If a suspended scaffold becomes stuck while traveling, the hoist motor may strain and cause too much load for tiebacks, counterweights or the structure, causing a
possible fatal fall.
A mechanical device is used to raise or lower a suspended scaffold. It can be mechanically powered or manually operated. When inspecting hoists check each of the following:
- Verify the stall load of the scaffold hoist does not exceed 3 times its rated load.
- When winding drum hoists are used and the scaffold is extended to its lowest point of travel, ensure there is enough rope to wrap four times around the drum.
- When other types of hoists are used, make sure the suspension ropes are long enough to allow the scaffold to travel to the level below without the rope end passing through the hoist, or else make sure the rope end provides a means to prevent the end from passing through the hoist.
- Make sure power-operated and manual hoists have been tested and listed by a qualified testing laboratory.
- Ensure gasoline-powered hoists are not used on suspension scaffolds.
- Check gears and brakes of power-operated hoists used on suspension scaffolds to make sure they are properly enclosed.

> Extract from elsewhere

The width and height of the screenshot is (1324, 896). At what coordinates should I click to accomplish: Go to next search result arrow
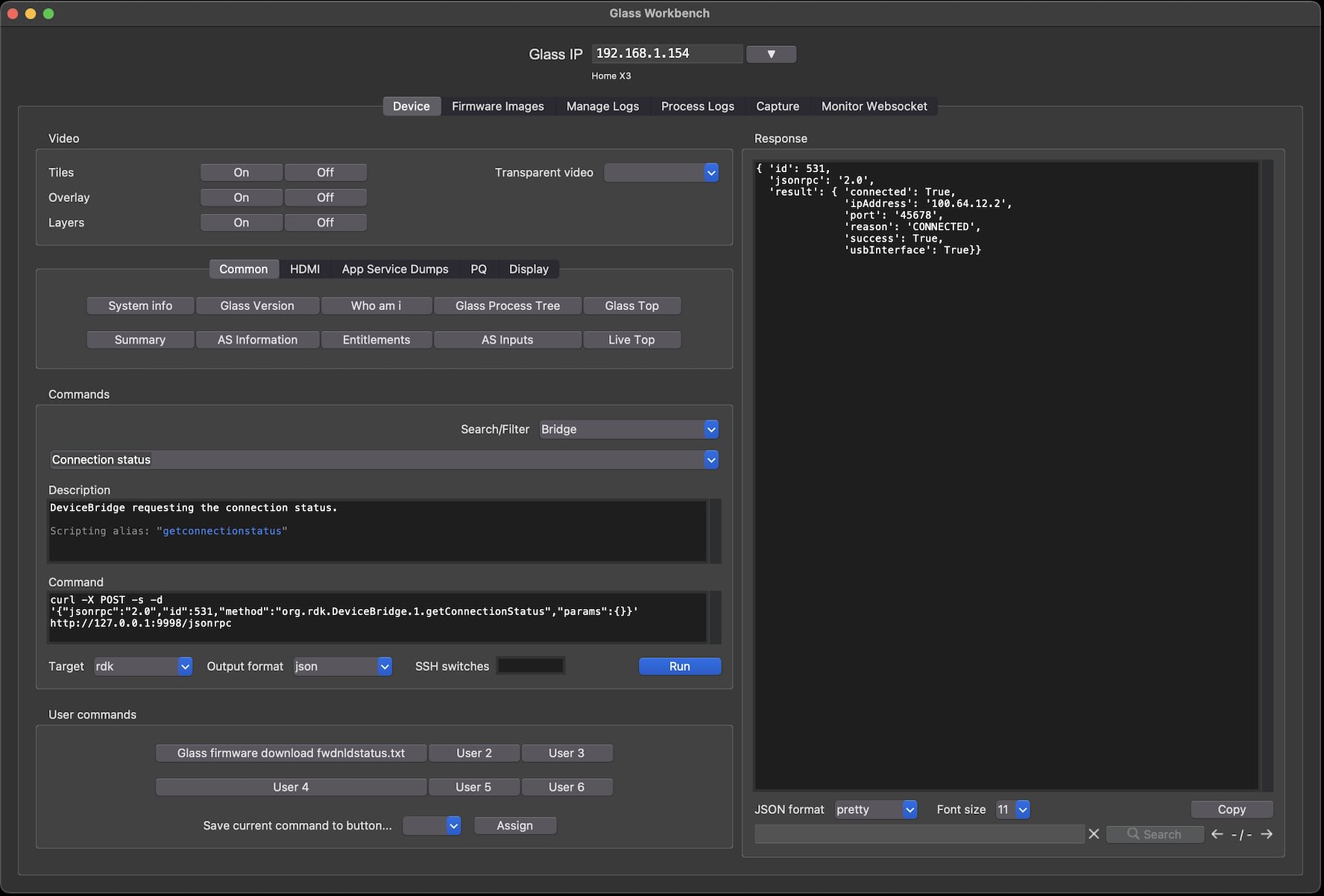[1267, 834]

- In addition to the normal operating brake, make sure that both power-operated and manual hoists have a braking device or locking pawl which engages automatically when a hoist experiences:
- instantaneous change in momentum
- accelerated overspeed episode
- Verify manually operated hoists have a positive crank force to descend.
Note: Many scaffold failures occur early in the morning, after condensation has collected on the wire ropes overnight. The preferred industry practice at the beginning of a shift is to raise the
scaffold 3 feet, hit the brakes, then lower the scaffold and hit the brakes again. This ensures that moisture on the wire rope will not allow it to slip through the braking mechanism, causing the
scaffold to fall.
Failed Scaffold Hoists Cause Worker Death
Three workers were on a two-point suspension scaffold rated at 500 lbs. working weight. As the employees went up in the scaffold, the right side fell to the ground from
an elevation of 20 feet. One worker managed to hold on, the other two fell with the scaffold, resulting in one worker dying and the other being hospitalized for extensive injuries. Investigation
indicated that the scaffold motor assembly was improperly connected to the scaffold platform. The workers were wearing the available safety harnesses and lifelines but had not connected the lifelines.